21 de dezembro de 2018

– Não é justo gritar ao mesmo tempo “Retira o PL!” e “Queremos debater (e vocês, vereadores, não querem)”! Quem quer que o PL 621/2016 (reforma da Previdência dos Servidores Municipais) seja retirado NÃO QUER que ele seja debatido. Ou só aceita o debate nos seguintes termos: 1 – não tem déficit; 2 – se tiver, a culpa não é dos servidores; 3 – arrumem dinheiro de outro lugar, não mexam com o nosso.

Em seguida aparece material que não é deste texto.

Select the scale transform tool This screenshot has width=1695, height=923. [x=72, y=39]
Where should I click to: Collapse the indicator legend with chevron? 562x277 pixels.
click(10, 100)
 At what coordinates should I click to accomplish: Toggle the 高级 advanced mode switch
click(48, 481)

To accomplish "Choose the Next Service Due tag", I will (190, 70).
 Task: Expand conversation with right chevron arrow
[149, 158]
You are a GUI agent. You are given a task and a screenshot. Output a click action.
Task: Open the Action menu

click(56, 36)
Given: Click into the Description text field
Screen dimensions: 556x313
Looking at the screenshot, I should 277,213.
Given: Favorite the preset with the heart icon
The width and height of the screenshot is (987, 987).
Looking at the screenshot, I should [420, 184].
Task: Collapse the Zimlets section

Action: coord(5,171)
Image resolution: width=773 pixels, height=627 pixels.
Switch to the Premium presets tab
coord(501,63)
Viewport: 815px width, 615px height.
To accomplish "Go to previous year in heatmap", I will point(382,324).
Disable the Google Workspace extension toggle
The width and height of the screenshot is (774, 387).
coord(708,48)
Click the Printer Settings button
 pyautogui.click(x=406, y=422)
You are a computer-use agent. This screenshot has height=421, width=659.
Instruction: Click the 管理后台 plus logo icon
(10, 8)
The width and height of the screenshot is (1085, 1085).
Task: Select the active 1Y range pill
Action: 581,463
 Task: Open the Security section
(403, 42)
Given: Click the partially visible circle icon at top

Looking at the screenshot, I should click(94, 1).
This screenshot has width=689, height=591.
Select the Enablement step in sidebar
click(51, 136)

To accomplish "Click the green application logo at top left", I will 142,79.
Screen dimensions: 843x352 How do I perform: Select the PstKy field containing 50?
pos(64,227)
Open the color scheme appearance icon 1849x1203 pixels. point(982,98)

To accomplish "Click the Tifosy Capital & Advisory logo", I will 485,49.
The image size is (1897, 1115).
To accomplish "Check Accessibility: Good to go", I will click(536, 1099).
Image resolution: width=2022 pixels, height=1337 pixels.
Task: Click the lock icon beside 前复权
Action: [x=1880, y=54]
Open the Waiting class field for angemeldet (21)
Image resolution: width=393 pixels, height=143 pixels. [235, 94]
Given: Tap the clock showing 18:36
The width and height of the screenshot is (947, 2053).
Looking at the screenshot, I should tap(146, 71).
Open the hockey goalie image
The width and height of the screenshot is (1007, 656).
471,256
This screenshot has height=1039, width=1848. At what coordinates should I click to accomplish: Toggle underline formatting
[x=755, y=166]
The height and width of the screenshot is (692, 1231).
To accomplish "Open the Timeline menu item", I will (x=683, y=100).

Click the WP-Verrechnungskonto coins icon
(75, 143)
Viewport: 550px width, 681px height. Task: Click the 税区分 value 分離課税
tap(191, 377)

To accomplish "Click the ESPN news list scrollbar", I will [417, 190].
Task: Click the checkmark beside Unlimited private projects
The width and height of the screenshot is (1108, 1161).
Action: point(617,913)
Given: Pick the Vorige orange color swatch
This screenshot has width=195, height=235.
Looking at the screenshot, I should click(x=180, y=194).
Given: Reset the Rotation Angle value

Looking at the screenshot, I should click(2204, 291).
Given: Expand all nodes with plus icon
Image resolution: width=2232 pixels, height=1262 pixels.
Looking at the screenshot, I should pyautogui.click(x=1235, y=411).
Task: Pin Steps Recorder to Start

– Tem déficit ou não? Seguinte: os servidores contribuem com 11% de seu salário para a Previdência. A prefeitura, com 22% (cota patronal). Somando todas as contribuições, dá uns 3 bi. Mas somando-se tudo que precisa ser pago em aposentadorias e pensões, dá R$8 bi. Para que todos os benefícios sejam pagos, R$5 bi em recursos de impostos – que seriam de “uso geral” – vão para a Previdência. Esses “5 bi” são o “déficit”, que aumenta a cada ano porque tem mais gente se aposentando e porque os aposentados vivem muito mais tempo do que viviam antes.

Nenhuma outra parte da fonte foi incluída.